The Outwaters: The Most Terrifying 45-Minutes Of My Life
Just On the Heels of Ball’s Skinamarink, Robbie Banfitch Continues the Experimental Horror Trend with This Original and Harrowing Found-Footage Entry
July 30th. 1999. The night was cold, void of sound and motion as the world began to stop. Audiences nationwide sat in their theatre seats, dumbfounded, as credits crawled up the silver screen. No one spoke; no one moved. All they did was sit there, speechless, for they had just witnessed one of the most prominent tectonic shifts in horror cinema history. With just a Hi8 camcorder and a tightly-knit crew of five, The Blair Witch Project changed the genre of horror forever, creating its own subgenre and spawning countless rip-offs and reimaginations.
But, as with any subgenre, found footage flicks began to feel stale and contrived, coming by a dime a dozen every few months. Then along comes The Outwaters.
A new addition to the recent string of experimental horror entries, The Outwaters is Robbie Banfitch’s feature-length debut following a series of short films, some of which served as a prelude to Outwaters. Banfitch, who also wrote, starred, shot, and edited the film, unspools his story at an admittingly frustrating pace, taking his time to get to the first scare of the film.
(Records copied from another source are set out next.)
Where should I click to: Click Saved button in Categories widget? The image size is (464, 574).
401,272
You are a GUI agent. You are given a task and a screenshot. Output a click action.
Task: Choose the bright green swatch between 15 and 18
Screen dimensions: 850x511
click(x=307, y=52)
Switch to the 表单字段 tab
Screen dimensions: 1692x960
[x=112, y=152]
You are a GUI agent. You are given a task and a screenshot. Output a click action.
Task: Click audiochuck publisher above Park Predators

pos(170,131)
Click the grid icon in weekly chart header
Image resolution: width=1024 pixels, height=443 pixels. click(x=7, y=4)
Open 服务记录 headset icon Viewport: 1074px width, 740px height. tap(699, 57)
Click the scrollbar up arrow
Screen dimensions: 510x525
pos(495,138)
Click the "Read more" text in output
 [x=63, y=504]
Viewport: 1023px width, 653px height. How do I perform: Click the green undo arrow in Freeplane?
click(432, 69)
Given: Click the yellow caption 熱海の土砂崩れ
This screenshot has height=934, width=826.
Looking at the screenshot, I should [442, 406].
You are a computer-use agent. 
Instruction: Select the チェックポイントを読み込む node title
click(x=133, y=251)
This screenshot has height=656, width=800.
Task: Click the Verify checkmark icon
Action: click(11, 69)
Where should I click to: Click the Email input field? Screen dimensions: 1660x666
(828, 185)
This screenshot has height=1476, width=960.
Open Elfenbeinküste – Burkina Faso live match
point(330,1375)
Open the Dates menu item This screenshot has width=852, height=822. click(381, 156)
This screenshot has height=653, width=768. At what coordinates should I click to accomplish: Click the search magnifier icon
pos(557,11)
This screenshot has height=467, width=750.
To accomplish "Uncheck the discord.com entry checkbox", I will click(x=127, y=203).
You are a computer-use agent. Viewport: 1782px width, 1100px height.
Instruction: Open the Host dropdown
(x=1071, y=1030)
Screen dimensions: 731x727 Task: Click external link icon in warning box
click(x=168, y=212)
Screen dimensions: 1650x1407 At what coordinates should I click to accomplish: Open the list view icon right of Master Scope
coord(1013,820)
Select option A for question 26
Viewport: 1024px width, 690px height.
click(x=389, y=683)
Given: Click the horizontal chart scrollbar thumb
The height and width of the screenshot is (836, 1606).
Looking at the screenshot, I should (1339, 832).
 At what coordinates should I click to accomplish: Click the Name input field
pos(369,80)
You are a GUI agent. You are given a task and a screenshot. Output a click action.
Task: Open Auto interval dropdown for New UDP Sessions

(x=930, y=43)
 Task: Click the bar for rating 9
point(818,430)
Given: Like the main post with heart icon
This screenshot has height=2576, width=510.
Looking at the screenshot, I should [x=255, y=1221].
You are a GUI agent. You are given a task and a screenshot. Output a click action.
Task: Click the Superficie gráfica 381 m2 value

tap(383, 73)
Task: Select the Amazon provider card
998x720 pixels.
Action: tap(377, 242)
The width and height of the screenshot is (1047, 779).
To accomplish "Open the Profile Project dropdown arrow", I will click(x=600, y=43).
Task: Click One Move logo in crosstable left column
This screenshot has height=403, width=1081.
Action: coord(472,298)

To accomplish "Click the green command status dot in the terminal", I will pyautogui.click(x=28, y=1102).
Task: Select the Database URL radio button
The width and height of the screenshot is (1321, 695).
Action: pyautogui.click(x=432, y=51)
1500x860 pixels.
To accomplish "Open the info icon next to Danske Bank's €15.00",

And while this wait could have been easily trimmed, its slow burn only makes the horror all the more terrifying.
Reminiscent of Blair Witch, the film follows a quartet of friends as they make their way into the Mojave desert to shoot a music video. Before their trip, we’re treated to intimate glimpses of each central character through the lenses of Robbie’s camera as he films them in their day-to-day lives. With these simple insights, we come to know each player and their relation to Robbie, even getting a personal look at the cameraman’s own life. While a bit long, these scenes allow the audience to relax for a bit, to grasp onto something familiar before being plunged into the darkness and indescribable.
The Outwaters serves more as an explosive mosaic of sensory overload than an actual coherent story. The camera swings and flops around as light constricts in and out, limiting the viewer’s perception as we’re dropped in and out of reality, sometimes quite literally. But while what we see is limited, there’s no mistaking that we’re surrounded by forces beyond our wildest conceptions, an evil that is both indescribable and unimaginable all at the same time. Through the dizziness and lack of clarity, The Outwaters strikes you to your core, grinding your senses deeper until they’re down to their final nerve. Just like Skinamarink, The Outwaters strives in not what it shows but in what it doesn’t. The film generates fear by allowing the audience to fill in most of the pieces, letting their twisted imaginations run wild. What we can’t see, we can’t grasp onto; we can’t possibly conceive the horrors that lie within the darkest crevices of the world.
A film not for everyone (especially those of the faint-hearted), The Outwaters is an experimental experience that needs to be seen to be believed. Something that will spit you up only to spit you back out moments later, dazed and confused. It’s a horror ride that starts off as a stroll but leaves you rattled and grasping for clarity at the end.
But be weary, The Outwaters is a ride to be careful of.